En pocos minutos la alfombra se cubrió de virutas de plomo. Entre él y lo que había al otro lado de la puerta quedaba un solo impedimento: una pesada cerradura.
Dio un paso y probó el pomo. Normalmente lo habría forzado con el instrumental que siempre llevaba encima, pero esta vez ni siquiera tenía tiempo para ello. Cualquier pausa, incluso la más breve, podía ser fatal. Retrocedió, levantó un pie, apuntó justo debajo de la cerradura y dio una patada con todas sus fuerzas a la puerta, que salió disparada y chocó ruidosamente con la pared interior. Se quedó jadeando en el umbral. Estaba frente a la habitación de Diógenes, su hermano.
Pero no se veía nada. La luz tenue del pasillo no penetraba en la profunda oscuridad. La puerta era un rectángulo negro.
Tiró el mazo y el cincel al suelo. Un simple pensamiento bastó para poner una linterna en su mano. La encendió y enfocó el haz en la negrura, que parecía absorber toda la luz del aire.

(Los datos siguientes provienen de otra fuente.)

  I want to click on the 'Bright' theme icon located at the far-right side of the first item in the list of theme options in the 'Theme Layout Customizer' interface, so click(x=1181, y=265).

Cuando quiso dar un paso, se dio cuenta de que sus extremidades no obedecían a su voluntad. Se quedó en el umbral durante lo que pareció una eternidad. La casa empezaba a moverse. Las paredes se evaporaban como si fueran de aire. Comprendió que el palacio de la memoria se le iba otra vez de las manos, y que esta vez, si lo perdía, ya no podría regresar jamás. Jamás. Solo un último y supremo esfuerzo de voluntad, el momento de mayor concentración, el más cansado y difícil de su vida, le permitió cruzar el umbral.

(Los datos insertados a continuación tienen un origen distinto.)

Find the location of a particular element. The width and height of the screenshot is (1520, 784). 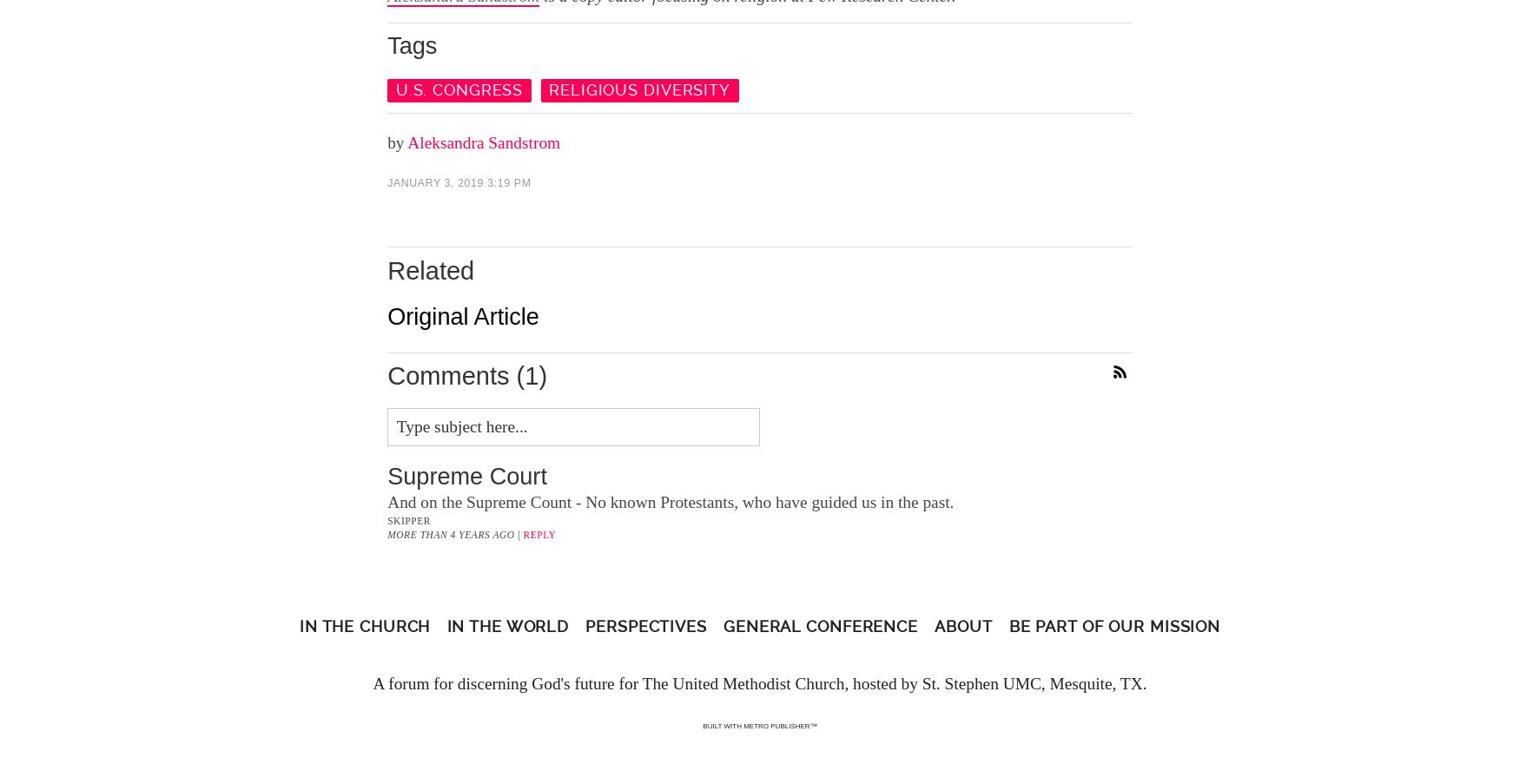

'Skipper' is located at coordinates (408, 521).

Volvió a pararse justo al otro lado, prematuramente exhausto, mientras movía la linterna y obligaba al haz a hincarse cada vez más hondo en la oscuridad. No era la habitación que esperaba encontrar, sino el principio de una estrecha escalera de piedra tosca que descendía sinuosamente por la roca viva, hacia las profundidades de la tierra.
La visión agitó algo oscuro en el cerebro de Pendergast, un rudo animal que llevaba más de treinta años durmiendo sin ser molestado. Por unos instantes sintió que su voluntad flaqueaba. Las paredes temblaban como una vela al viento.
Se recuperó. Ya no le quedaba más remedio que seguir. Asiendo la linterna con fuerzas renovadas, empezó a bajar por los peldaños de piedra gastada y resbaladiza, cada vez más abajo, adentrándose en unas fauces de vergüenza, de arrepentimiento… y de infinito horror.